病気とは縁がなかった父が定年退職から約2年後、神経難病のALS(筋萎縮性側索硬化症)という思いがけない診断が告げられた。確定診断から約1年後、自発呼吸が困難になり、3か月の入院で胃ろう造設、気管切開・人工呼吸器装着。在宅療養生活12年目を迎えた。父の場合、人工呼吸器装着後も自書ができたため、「郵便等による不在者投票」によって投票することができた。発病前から政治・経済に関心がある父は、この制度を利用して投票することに積極的であった。数年後には病状が進行して自書できなくなったが、タイミングよく公職選挙法の一部を改正する法律が改正され、新たに創設、施行された「郵便等による不在者投票における代理記載制度」を利用して現在も投票を続けている。

「選挙権裁判」により自書できない障害者や患者の投票権獲得

2000年(平成12年)、ALS患者が原告となり、投票所に行くことも投票用紙に自書することもできない人の投票権行使を求めて国家賠償請求訴訟を提起(選挙権裁判)。2002年(平成14年)11月、裁判所は国会の不作為はいまだ違法とはいえないとして賠償請求自体は棄却、選挙権を行使できるような投票制度が設けられていなかったことは違憲の状態であったと認定する判決を言い渡した。この判決により、公職選挙法の一部を改正する法律が2003年(平成15年)に改正。2004年(平成16年)3月1日から「郵便等による不在者投票における代理記載制度」が施行された。

「郵便等による不在者投票における代理記載制度」の対象者

(1)「郵便等による不在者投票」をすることができる選挙人であること。

a介護保険の被保険者証の要介護状態区分が「要介護5」の方、b身体障害者手帳をお持ちの方、c戦傷病者手帳をお持ちの方、このいずれかの条件(bcは障害の程度等の条件に該当する方のみ)に該当した方。

(2)自ら投票の記載をすることができない者として定められた、a身体障害者手帳に上肢または視覚の障害の程度が1級である者として記載されている者、b戦傷病者手帳に上肢または視覚の障害の程度が特別項症から第2項症までである者として記載されている者、このaまたはbに該当する方。

この(1)、(2)両方に該当する方は、あらかじめ市区町村の選挙管理委員会の委員長に届け出た者(選挙権を有する者に限る)に投票に関する記載をさせることができる。

手帳の記載が該当するかどうかは分かりにくいので、市区町村の選挙管理委員会に問い合わせることが必要である。
* * *
▶ _課題_: 抜粋によると、「郵便等による不在者投票における代理記載制度」が施行されたのはいつですか。 上の抜粋だけを根拠にしてください。

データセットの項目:
* * *
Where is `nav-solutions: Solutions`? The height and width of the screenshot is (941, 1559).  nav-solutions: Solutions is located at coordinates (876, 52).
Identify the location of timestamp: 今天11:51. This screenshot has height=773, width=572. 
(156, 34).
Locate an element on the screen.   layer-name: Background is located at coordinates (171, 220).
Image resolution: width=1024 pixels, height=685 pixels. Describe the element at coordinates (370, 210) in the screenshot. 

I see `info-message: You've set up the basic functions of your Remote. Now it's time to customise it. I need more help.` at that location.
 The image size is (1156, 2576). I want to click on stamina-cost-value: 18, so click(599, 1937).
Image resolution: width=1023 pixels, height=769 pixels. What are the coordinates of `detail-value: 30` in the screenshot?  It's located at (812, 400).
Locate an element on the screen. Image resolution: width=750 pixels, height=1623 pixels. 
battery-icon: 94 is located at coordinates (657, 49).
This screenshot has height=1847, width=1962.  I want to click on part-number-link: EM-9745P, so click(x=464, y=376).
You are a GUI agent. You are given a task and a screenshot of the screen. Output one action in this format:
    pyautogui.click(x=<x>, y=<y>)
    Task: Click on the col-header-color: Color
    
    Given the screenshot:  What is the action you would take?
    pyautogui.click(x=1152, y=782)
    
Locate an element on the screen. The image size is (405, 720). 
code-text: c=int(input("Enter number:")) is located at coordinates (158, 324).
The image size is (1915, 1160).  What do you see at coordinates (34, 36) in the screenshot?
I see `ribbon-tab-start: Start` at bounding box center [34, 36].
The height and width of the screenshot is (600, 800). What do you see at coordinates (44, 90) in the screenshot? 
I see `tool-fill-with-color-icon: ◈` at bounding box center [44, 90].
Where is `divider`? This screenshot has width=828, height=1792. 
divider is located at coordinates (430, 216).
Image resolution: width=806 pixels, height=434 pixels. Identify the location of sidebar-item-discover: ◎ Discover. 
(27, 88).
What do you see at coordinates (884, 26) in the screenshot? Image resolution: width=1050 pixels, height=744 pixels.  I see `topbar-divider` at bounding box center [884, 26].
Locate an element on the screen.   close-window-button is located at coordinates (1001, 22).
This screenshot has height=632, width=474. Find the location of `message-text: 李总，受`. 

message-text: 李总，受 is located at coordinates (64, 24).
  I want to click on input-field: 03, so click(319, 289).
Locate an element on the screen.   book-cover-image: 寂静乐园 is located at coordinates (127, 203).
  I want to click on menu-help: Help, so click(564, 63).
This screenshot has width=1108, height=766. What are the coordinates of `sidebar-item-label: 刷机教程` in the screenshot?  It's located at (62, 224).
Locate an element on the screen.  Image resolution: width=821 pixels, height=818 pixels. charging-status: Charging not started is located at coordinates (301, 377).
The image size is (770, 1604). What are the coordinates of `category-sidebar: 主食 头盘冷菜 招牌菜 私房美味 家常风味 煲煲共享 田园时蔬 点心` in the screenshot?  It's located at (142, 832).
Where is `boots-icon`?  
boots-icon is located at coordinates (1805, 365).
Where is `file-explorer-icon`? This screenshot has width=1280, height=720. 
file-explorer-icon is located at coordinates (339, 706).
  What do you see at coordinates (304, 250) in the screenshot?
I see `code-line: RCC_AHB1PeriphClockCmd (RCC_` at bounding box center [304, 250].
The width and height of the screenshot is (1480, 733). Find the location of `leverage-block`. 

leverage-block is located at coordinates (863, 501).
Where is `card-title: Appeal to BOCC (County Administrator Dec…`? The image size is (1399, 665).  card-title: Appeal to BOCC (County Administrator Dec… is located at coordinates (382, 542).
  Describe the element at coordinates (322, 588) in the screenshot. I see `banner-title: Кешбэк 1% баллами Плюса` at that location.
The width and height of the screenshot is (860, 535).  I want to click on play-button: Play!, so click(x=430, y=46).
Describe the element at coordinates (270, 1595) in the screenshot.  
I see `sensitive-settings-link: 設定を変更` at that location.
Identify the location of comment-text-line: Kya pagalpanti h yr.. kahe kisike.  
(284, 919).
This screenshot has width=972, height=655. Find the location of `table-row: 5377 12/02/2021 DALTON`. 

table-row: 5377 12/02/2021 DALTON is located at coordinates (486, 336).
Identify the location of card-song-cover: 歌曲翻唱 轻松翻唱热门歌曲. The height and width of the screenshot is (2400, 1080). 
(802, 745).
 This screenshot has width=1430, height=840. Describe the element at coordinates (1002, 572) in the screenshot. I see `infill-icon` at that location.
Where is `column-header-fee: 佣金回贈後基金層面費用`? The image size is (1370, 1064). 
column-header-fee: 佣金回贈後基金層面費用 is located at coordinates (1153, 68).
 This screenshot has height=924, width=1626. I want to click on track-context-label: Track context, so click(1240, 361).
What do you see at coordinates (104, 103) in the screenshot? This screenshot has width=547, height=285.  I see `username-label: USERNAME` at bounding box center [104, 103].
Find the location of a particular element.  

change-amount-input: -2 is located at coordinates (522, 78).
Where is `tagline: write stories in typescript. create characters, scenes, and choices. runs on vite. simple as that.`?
* * *
▶ _解答_: 2004年(平成16年)3月1日